Claire d’Albe (Ménard, 1823)/Lettre 34

La bibliothèque libre.
Ménard et Desène fils (Œuvres complètes. 1p. 280-288).


LETTRE XXXIV.


ÉLISE À M. D’ALBE.


Mon amie, en s’unissant à vous, m’ôta le droit de disposer d’elle. Je puis vous donner des avis ; mais je dois respecter vos volontés : vous m’ordonnez donc de lui taire l’état de Frédéric : j’obéirai. Cependant, mon cousin, s’il y a des inconvéniens à la vérité, il y en a plus encore à la dissimulation ; l’exemple de Claire en est la preuve : il nous apprend que celui qui se sert du mal, même pour arriver au bien, en est tôt ou tard la victime. Si dès le premier instant elle vous eût fait l’aveu de l’amour de Frédéric, cet infortuné aurait pu être arraché à sa destinée ; ma vertueuse amie serait pure de toute faiblesse, et vous-même n’auriez pas été déchiré par l’angoisse d’un doute ; et pourtant où fut-il jamais des motifs plus plausibles, plus délicats, plus forts que les siens pour se taire ? Le bonheur de votre vie entière lui semblait compromis par cet aveu : quel autre intérêt au monde était capable de lui faire sacrifier la vérité ? Qui saura jamais apprécier ce qu’il lui en a coûté pour vous tromper ? Ah ! pour user de dissimulation, il lui a fallu toute l’intrépidité de la vertu.

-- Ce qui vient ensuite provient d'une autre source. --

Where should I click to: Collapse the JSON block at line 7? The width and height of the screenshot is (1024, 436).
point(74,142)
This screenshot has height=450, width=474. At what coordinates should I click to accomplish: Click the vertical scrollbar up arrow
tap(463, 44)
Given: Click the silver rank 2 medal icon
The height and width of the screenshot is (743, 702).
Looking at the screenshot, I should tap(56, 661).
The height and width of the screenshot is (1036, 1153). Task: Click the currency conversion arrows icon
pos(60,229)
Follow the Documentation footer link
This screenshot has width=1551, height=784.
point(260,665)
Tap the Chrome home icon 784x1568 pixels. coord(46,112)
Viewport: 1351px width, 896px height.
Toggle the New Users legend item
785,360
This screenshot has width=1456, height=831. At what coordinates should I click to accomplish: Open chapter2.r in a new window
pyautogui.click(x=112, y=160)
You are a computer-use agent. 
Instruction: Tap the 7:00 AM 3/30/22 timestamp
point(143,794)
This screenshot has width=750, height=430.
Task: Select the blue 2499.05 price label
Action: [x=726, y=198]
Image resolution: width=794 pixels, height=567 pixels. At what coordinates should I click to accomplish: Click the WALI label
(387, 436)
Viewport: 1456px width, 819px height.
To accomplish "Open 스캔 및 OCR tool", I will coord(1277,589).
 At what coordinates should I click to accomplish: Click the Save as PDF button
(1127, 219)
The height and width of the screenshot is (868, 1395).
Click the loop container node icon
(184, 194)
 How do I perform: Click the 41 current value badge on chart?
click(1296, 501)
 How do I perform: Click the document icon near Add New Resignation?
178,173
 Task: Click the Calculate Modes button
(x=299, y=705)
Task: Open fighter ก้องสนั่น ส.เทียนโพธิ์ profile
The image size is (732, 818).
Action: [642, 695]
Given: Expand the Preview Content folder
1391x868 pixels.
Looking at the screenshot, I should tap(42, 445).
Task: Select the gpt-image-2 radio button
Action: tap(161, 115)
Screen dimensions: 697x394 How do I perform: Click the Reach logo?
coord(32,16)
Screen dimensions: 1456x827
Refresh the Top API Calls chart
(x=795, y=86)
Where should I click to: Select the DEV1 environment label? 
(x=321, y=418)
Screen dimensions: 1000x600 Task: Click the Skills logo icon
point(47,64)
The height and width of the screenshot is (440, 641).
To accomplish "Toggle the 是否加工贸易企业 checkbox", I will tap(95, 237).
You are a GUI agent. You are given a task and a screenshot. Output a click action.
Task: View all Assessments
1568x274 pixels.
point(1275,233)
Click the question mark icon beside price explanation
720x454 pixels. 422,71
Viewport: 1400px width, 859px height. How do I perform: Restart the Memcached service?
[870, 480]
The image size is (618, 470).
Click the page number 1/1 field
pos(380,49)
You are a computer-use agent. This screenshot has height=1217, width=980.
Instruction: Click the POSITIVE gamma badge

Moi-même, lorsqu’elle me confia ses raisons, je les approuvai ; je crus qu’elle aurait le temps et la force d’éloigner Frédéric avant que vous eussiez soupçonné les feux dont il brûlait. J’espérais encore que le vœu unique et permanent de Claire, ce vœu de n’avoir été pour vous pendant sa vie qu’une source de bonheur, pouvait être rempli… Un instant a tout détruit : ces mots échappés à mon amie dans le délire de la fièvre, éveillèrent vos soupçons, l’état de Frédéric les confirma. Vous fûtes même plus malheureux que vous ne deviez l’être, puisque vous crûtes voir dans l’excessive douleur de Claire la preuve de son ignominie. Ses caresses vous rassurèrent bientôt, vous connaissiez trop votre femme pour douter qu’elle n’eût repoussé les bras de son époux, si elle n’avait pas été digne de s’y jeter. J’ai approuvé la délicatesse qui vous a dicté de ne point l’aider dans le sacrifice qu’elle voulait faire, afin qu’en ayant seule le mérite, il pût la raccommoder avec elle-même. Mais je suis loin de redouter comme vous le désespoir de Claire ; cet état demande des forces, et tant qu’elle en aura, elles tourneront toutes au profit de la vertu. En lui peignant Frédéric tel qu’il est, je donnerai sans doute plus d’énergie à sa douleur ; mais, dans les âmes comme la sienne, il faut de grands mouvemens pour soutenir de grandes résolutions ; au lieu que si, fidèle à votre plan, je lui laisse entrevoir qu’elle a mal connu Frédéric ; que non-seulement il peut l’oublier, mais qu’une autre est prête à la remplacer ; si je lui montre léger et sans foi ce qu’elle a vu noble et grand ; enfin si j’éveille sa défiance sur un point où elle a mis tout son cœur, la vérité, l’honneur même ne seront plus pour elle qu’un problème. Si vous lui faites douter de Frédéric, craignez qu’elle ne doute de tout, et qu’en lui persuadant que son amour ne fut qu’une erreur, elle ne se demande si la vertu aussi n’en est pas une.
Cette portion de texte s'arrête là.